>> START The records

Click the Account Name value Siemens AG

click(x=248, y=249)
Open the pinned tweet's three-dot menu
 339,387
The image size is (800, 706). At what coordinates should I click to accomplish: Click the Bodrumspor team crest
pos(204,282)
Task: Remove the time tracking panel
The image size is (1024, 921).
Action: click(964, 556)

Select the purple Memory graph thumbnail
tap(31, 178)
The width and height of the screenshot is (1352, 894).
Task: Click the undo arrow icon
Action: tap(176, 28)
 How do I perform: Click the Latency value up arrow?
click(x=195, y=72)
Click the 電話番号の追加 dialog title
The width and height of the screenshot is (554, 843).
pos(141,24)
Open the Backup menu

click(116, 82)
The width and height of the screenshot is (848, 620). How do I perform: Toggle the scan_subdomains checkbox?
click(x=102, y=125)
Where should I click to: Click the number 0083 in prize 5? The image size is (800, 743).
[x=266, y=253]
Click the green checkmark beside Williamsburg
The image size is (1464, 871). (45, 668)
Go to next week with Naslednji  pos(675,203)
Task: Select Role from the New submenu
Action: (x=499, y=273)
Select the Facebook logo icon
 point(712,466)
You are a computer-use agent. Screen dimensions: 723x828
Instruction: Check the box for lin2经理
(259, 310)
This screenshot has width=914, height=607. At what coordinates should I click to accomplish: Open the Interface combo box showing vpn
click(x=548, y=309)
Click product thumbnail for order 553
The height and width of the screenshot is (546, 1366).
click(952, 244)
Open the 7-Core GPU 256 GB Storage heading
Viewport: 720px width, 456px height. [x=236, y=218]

>> END The records

- **Set exercise**: Collect every line of the rows above that contains the word "Select", matching case.

- **Correct output**:
Select the purple Memory graph thumbnail
Task: Select Role from the New submenu
Select the Facebook logo icon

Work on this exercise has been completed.